## INSTRUCTIONS FOR THE TASK
From the text on the HS2 decision and UK transport policy, write out the part starting at "The transport secretary, Mark" and ending at "by 2050 target.", word for word.

-- start PASSAGE TO READ --

If you consider the decision by the UK prime minister, Rishi Sunak, to cancel phase two of the high-speed rail project, HS2 in the context of the government’s growing pro-car stance, the potential ramifications for the country are profound.

Steve Tuckwell’s single-issue campaign against the Ultra Low Emission Zone (Ulez) in London won him the Uxbridge and South Ruislip vote in the three byelections held in July 2023. This saw the Conservatives narrowly avoid what would have otherwise been a crippling 3-0 defeat.

The transport secretary, Mark Harper, has since derided the long-standing 15-minute city urban planning concept as a “sinister” and “overzealous” misuse of traffic management measures to police people’s lives.

Sunak, meanwhile, has vowed to “slam the brakes on the war on motorists”. He has characterised low-traffic neighbourhoods and 20mph speed limits as “hare-brained schemes being forced on local communities”.

Further, the government has delayed a ban on the sale of new petrol and diesel cars until 2035. This appears to undermine the prime minister’s commitment to net zero, despite 56% of the British public still supporting the net zero by 2050 target.

Rail has long been hailed as the cleanest means of public transport. The decision to scrap the northern leg of HS2 doesn’t only undermine the UK’s ability to improve its rail infrastructure. The government’s broader approach to transport will also potentially lead to greater inequality between those who drive and those who do not.

-- end PASSAGE TO READ --
-- start DATA SUPPLIED --

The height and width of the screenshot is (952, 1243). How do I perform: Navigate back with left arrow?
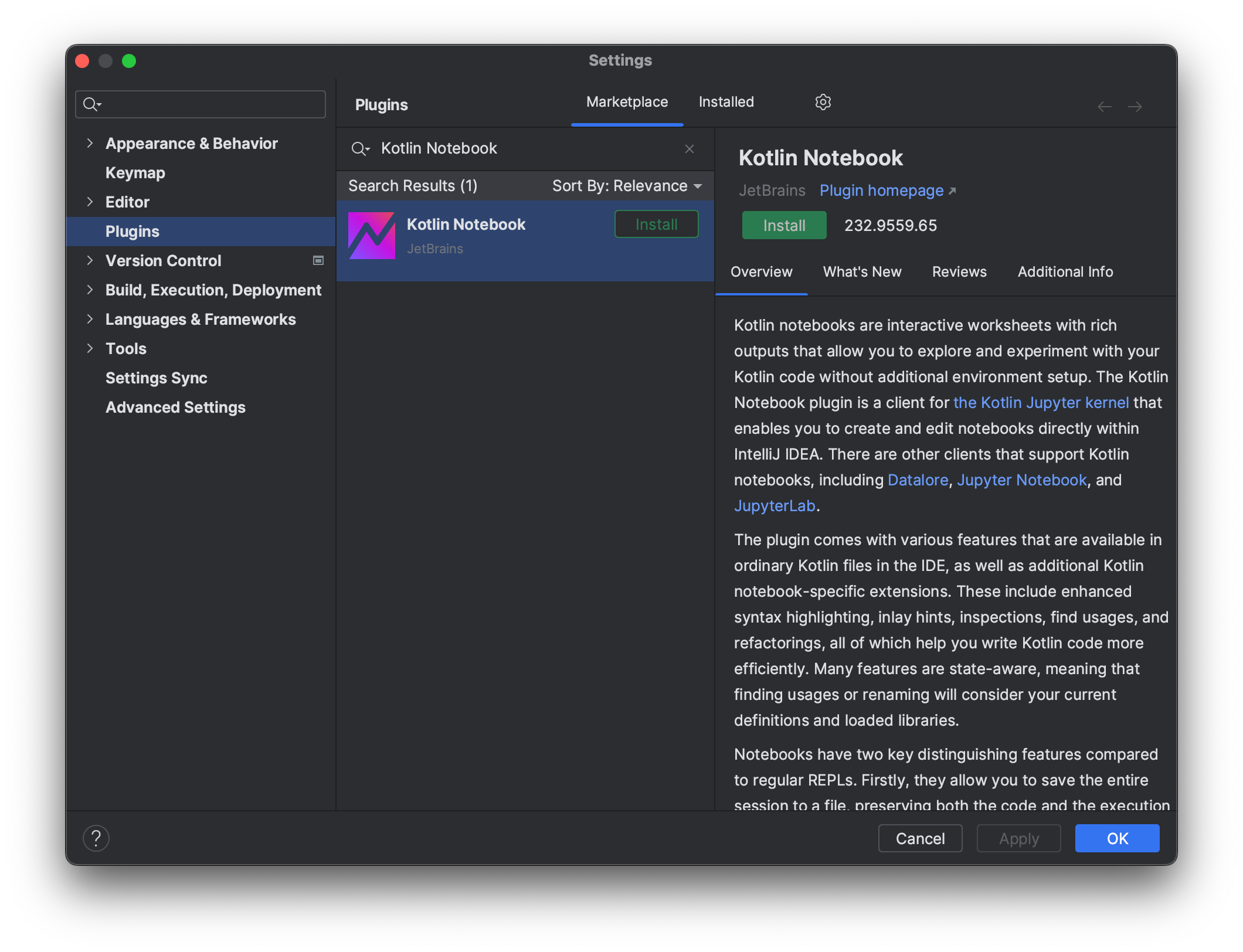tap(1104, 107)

-- end DATA SUPPLIED --
-- start DATA SUPPLIED --

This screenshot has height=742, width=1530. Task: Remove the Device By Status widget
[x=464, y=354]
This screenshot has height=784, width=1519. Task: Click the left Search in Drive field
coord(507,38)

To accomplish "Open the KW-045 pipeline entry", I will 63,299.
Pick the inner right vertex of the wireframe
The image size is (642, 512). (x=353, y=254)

-- end DATA SUPPLIED --

## FINAL RESULT
The transport secretary, Mark Harper, has since derided the long-standing 15-minute city urban planning concept as a “sinister” and “overzealous” misuse of traffic management measures to police people’s lives.

Sunak, meanwhile, has vowed to “slam the brakes on the war on motorists”. He has characterised low-traffic neighbourhoods and 20mph speed limits as “hare-brained schemes being forced on local communities”.

Further, the government has delayed a ban on the sale of new petrol and diesel cars until 2035. This appears to undermine the prime minister’s commitment to net zero, despite 56% of the British public still supporting the net zero by 2050 target.